◆ Material provided
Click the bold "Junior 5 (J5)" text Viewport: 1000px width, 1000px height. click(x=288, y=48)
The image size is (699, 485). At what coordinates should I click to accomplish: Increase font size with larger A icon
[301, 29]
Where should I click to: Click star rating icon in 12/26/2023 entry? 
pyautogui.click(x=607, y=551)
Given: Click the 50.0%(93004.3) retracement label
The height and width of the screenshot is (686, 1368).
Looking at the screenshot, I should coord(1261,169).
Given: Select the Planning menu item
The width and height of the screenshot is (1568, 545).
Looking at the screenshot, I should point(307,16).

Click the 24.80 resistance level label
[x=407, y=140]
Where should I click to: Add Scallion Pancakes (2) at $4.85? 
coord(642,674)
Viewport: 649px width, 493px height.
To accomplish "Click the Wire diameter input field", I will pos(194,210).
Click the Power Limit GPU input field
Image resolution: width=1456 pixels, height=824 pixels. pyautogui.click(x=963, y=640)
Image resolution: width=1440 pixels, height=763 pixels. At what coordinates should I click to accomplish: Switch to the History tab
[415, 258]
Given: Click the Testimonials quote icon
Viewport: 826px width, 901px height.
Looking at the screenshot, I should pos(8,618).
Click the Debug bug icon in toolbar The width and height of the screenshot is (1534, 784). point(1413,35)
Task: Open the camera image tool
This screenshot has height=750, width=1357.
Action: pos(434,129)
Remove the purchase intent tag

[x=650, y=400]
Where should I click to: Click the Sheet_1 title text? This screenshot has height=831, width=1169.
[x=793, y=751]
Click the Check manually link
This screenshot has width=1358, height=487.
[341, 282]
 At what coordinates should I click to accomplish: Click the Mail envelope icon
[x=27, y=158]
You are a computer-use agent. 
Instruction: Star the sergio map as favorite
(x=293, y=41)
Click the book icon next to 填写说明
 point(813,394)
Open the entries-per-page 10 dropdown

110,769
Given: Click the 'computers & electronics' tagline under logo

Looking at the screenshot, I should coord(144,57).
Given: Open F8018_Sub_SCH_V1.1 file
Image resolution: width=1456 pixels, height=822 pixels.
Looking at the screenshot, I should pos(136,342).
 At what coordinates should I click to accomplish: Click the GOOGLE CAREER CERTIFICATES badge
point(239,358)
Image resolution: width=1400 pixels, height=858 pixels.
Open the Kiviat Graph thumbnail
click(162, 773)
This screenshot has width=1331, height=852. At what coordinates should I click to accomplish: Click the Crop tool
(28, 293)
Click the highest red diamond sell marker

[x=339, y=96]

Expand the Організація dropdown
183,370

◆ Problem statement
Which lines in the records above contain the word "This"? Locate each one and copy it out in full.

◆ The solution
This screenshot has height=750, width=1357.
Where should I click to: Click the Sheet_1 title text? This screenshot has height=831, width=1169.
This screenshot has width=1358, height=487.
This screenshot has width=1331, height=852. At what coordinates should I click to accomplish: Click the Crop tool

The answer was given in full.